Repeat the records. Match each character exactly.

Collection entries:
= = =

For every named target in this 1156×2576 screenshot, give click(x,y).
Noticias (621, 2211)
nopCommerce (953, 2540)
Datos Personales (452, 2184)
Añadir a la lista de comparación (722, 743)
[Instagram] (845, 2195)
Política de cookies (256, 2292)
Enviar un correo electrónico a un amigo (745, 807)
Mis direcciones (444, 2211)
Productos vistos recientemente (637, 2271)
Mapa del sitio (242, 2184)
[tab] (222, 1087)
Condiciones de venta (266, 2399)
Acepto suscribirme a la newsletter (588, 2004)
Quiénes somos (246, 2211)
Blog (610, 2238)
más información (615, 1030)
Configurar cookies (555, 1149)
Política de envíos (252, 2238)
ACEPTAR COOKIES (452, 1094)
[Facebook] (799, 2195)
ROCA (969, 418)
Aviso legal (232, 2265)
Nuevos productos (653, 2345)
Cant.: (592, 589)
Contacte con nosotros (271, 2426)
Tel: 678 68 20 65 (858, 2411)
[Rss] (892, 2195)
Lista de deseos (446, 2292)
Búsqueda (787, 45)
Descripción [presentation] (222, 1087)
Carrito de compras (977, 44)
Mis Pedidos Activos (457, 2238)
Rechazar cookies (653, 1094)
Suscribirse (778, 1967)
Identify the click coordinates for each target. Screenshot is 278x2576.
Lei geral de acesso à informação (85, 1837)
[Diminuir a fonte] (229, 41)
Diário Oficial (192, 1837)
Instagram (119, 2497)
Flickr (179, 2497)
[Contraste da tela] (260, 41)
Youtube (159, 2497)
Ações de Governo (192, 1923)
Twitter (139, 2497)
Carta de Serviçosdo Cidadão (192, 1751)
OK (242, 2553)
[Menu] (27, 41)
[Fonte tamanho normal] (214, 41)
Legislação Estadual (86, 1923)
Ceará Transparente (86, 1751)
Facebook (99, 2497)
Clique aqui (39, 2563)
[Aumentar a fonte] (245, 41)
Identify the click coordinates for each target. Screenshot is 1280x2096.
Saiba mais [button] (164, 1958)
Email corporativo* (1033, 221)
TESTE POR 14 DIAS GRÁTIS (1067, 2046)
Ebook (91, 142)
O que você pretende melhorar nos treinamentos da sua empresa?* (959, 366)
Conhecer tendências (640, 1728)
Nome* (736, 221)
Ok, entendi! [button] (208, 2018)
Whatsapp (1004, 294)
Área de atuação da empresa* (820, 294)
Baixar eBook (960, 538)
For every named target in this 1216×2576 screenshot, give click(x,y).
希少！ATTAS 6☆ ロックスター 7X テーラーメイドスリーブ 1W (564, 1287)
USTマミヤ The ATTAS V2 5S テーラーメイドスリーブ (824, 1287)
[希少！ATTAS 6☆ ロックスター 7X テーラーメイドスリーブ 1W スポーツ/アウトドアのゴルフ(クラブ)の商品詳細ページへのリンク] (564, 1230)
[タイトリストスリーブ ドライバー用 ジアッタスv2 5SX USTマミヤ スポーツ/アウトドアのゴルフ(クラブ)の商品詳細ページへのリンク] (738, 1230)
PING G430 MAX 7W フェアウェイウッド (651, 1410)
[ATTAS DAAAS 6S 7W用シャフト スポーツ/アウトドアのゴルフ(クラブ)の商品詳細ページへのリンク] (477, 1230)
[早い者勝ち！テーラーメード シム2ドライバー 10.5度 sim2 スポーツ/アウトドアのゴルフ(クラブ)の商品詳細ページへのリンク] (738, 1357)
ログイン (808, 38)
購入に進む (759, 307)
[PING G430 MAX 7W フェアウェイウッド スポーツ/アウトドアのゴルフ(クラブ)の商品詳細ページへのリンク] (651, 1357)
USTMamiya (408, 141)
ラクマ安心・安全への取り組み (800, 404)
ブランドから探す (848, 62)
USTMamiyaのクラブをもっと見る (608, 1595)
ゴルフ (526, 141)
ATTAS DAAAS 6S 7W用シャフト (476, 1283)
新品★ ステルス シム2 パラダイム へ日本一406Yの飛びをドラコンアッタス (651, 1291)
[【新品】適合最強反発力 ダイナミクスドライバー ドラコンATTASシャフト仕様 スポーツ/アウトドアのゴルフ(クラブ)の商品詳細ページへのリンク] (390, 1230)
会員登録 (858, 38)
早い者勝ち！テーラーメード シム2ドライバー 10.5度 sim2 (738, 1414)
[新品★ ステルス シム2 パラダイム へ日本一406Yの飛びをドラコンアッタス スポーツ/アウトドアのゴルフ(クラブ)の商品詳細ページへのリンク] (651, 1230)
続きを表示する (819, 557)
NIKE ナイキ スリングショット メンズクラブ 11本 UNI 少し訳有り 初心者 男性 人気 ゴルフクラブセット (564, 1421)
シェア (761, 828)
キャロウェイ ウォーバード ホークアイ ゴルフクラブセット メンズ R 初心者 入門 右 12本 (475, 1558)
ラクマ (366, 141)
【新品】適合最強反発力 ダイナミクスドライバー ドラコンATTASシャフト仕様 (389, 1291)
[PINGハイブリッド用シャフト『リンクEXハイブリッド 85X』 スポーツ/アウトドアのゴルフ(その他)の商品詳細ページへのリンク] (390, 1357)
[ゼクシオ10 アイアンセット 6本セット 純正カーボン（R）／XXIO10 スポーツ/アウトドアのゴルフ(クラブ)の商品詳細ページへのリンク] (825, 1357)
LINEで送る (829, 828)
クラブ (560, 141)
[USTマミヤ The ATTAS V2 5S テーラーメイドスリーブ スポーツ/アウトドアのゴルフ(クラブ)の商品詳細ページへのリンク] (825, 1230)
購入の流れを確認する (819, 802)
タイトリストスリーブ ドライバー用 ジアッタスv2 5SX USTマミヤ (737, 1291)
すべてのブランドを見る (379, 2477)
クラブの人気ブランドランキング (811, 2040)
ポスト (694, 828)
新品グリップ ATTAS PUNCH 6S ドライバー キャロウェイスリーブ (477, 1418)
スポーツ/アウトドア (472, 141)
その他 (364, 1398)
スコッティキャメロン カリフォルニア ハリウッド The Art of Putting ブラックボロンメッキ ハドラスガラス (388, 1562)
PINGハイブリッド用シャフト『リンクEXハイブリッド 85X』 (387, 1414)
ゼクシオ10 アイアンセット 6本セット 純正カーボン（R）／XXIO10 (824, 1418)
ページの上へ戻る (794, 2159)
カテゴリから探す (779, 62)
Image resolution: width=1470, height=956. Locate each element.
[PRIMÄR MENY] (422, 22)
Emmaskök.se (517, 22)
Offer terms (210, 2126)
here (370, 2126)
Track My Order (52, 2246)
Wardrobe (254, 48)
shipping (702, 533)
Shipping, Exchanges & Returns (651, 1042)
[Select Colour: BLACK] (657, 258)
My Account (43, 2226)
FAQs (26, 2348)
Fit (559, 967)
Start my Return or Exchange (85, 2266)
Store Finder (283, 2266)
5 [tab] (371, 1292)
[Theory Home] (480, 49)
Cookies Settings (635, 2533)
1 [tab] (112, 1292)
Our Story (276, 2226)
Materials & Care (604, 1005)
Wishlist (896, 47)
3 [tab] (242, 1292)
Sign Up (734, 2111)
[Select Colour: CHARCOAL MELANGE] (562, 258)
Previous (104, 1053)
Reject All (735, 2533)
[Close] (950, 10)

= = =

SOLUTION FOR THIS PROBLEM:
For every named target in this 1156×2576 screenshot, give click(x,y).
Noticias (621, 2211)
nopCommerce (953, 2540)
Datos Personales (452, 2184)
Añadir a la lista de comparación (722, 743)
[Instagram] (845, 2195)
Política de cookies (256, 2292)
Enviar un correo electrónico a un amigo (745, 807)
Mis direcciones (444, 2211)
Productos vistos recientemente (637, 2271)
Mapa del sitio (242, 2184)
[tab] (222, 1087)
Condiciones de venta (266, 2399)
Acepto suscribirme a la newsletter (588, 2004)
Quiénes somos (246, 2211)
Blog (610, 2238)
más información (615, 1030)
Configurar cookies (555, 1149)
Política de envíos (252, 2238)
ACEPTAR COOKIES (452, 1094)
[Facebook] (799, 2195)
ROCA (969, 418)
Aviso legal (232, 2265)
Nuevos productos (653, 2345)
Cant.: (592, 589)
Contacte con nosotros (271, 2426)
Tel: 678 68 20 65 (858, 2411)
[Rss] (892, 2195)
Lista de deseos (446, 2292)
Búsqueda (787, 45)
Descripción [presentation] (222, 1087)
Carrito de compras (977, 44)
Mis Pedidos Activos (457, 2238)
Rechazar cookies (653, 1094)
Suscribirse (778, 1967)
Identify the click coordinates for each target. Screenshot is 278x2576.
Lei geral de acesso à informação (85, 1837)
[Diminuir a fonte] (229, 41)
Diário Oficial (192, 1837)
Instagram (119, 2497)
Flickr (179, 2497)
[Contraste da tela] (260, 41)
Youtube (159, 2497)
Ações de Governo (192, 1923)
Twitter (139, 2497)
Carta de Serviçosdo Cidadão (192, 1751)
OK (242, 2553)
[Menu] (27, 41)
[Fonte tamanho normal] (214, 41)
Legislação Estadual (86, 1923)
Ceará Transparente (86, 1751)
Facebook (99, 2497)
Clique aqui (39, 2563)
[Aumentar a fonte] (245, 41)
Identify the click coordinates for each target. Screenshot is 1280x2096.
Saiba mais [button] (164, 1958)
Email corporativo* (1033, 221)
TESTE POR 14 DIAS GRÁTIS (1067, 2046)
Ebook (91, 142)
O que você pretende melhorar nos treinamentos da sua empresa?* (959, 366)
Conhecer tendências (640, 1728)
Nome* (736, 221)
Ok, entendi! [button] (208, 2018)
Whatsapp (1004, 294)
Área de atuação da empresa* (820, 294)
Baixar eBook (960, 538)
For every named target in this 1216×2576 screenshot, give click(x,y).
希少！ATTAS 6☆ ロックスター 7X テーラーメイドスリーブ 1W (564, 1287)
USTマミヤ The ATTAS V2 5S テーラーメイドスリーブ (824, 1287)
[希少！ATTAS 6☆ ロックスター 7X テーラーメイドスリーブ 1W スポーツ/アウトドアのゴルフ(クラブ)の商品詳細ページへのリンク] (564, 1230)
[タイトリストスリーブ ドライバー用 ジアッタスv2 5SX USTマミヤ スポーツ/アウトドアのゴルフ(クラブ)の商品詳細ページへのリンク] (738, 1230)
PING G430 MAX 7W フェアウェイウッド (651, 1410)
[ATTAS DAAAS 6S 7W用シャフト スポーツ/アウトドアのゴルフ(クラブ)の商品詳細ページへのリンク] (477, 1230)
[早い者勝ち！テーラーメード シム2ドライバー 10.5度 sim2 スポーツ/アウトドアのゴルフ(クラブ)の商品詳細ページへのリンク] (738, 1357)
ログイン (808, 38)
購入に進む (759, 307)
[PING G430 MAX 7W フェアウェイウッド スポーツ/アウトドアのゴルフ(クラブ)の商品詳細ページへのリンク] (651, 1357)
USTMamiya (408, 141)
ラクマ安心・安全への取り組み (800, 404)
ブランドから探す (848, 62)
USTMamiyaのクラブをもっと見る (608, 1595)
ゴルフ (526, 141)
ATTAS DAAAS 6S 7W用シャフト (476, 1283)
新品★ ステルス シム2 パラダイム へ日本一406Yの飛びをドラコンアッタス (651, 1291)
[【新品】適合最強反発力 ダイナミクスドライバー ドラコンATTASシャフト仕様 スポーツ/アウトドアのゴルフ(クラブ)の商品詳細ページへのリンク] (390, 1230)
会員登録 (858, 38)
早い者勝ち！テーラーメード シム2ドライバー 10.5度 sim2 (738, 1414)
[新品★ ステルス シム2 パラダイム へ日本一406Yの飛びをドラコンアッタス スポーツ/アウトドアのゴルフ(クラブ)の商品詳細ページへのリンク] (651, 1230)
続きを表示する (819, 557)
NIKE ナイキ スリングショット メンズクラブ 11本 UNI 少し訳有り 初心者 男性 人気 ゴルフクラブセット (564, 1421)
シェア (761, 828)
キャロウェイ ウォーバード ホークアイ ゴルフクラブセット メンズ R 初心者 入門 右 12本 (475, 1558)
ラクマ (366, 141)
【新品】適合最強反発力 ダイナミクスドライバー ドラコンATTASシャフト仕様 (389, 1291)
[PINGハイブリッド用シャフト『リンクEXハイブリッド 85X』 スポーツ/アウトドアのゴルフ(その他)の商品詳細ページへのリンク] (390, 1357)
[ゼクシオ10 アイアンセット 6本セット 純正カーボン（R）／XXIO10 スポーツ/アウトドアのゴルフ(クラブ)の商品詳細ページへのリンク] (825, 1357)
LINEで送る (829, 828)
クラブ (560, 141)
[USTマミヤ The ATTAS V2 5S テーラーメイドスリーブ スポーツ/アウトドアのゴルフ(クラブ)の商品詳細ページへのリンク] (825, 1230)
購入の流れを確認する (819, 802)
タイトリストスリーブ ドライバー用 ジアッタスv2 5SX USTマミヤ (737, 1291)
すべてのブランドを見る (379, 2477)
クラブの人気ブランドランキング (811, 2040)
ポスト (694, 828)
新品グリップ ATTAS PUNCH 6S ドライバー キャロウェイスリーブ (477, 1418)
スポーツ/アウトドア (472, 141)
その他 (364, 1398)
スコッティキャメロン カリフォルニア ハリウッド The Art of Putting ブラックボロンメッキ ハドラスガラス (388, 1562)
PINGハイブリッド用シャフト『リンクEXハイブリッド 85X』 (387, 1414)
ゼクシオ10 アイアンセット 6本セット 純正カーボン（R）／XXIO10 (824, 1418)
ページの上へ戻る (794, 2159)
カテゴリから探す (779, 62)
Image resolution: width=1470, height=956. Locate each element.
[PRIMÄR MENY] (422, 22)
Emmaskök.se (517, 22)
Offer terms (210, 2126)
here (370, 2126)
Track My Order (52, 2246)
Wardrobe (254, 48)
shipping (702, 533)
Shipping, Exchanges & Returns (651, 1042)
[Select Colour: BLACK] (657, 258)
My Account (43, 2226)
FAQs (26, 2348)
Fit (559, 967)
Start my Return or Exchange (85, 2266)
Store Finder (283, 2266)
5 [tab] (371, 1292)
[Theory Home] (480, 49)
Cookies Settings (635, 2533)
1 [tab] (112, 1292)
Our Story (276, 2226)
Materials & Care (604, 1005)
Wishlist (896, 47)
3 [tab] (242, 1292)
Sign Up (734, 2111)
[Select Colour: CHARCOAL MELANGE] (562, 258)
Previous (104, 1053)
Reject All (735, 2533)
[Close] (950, 10)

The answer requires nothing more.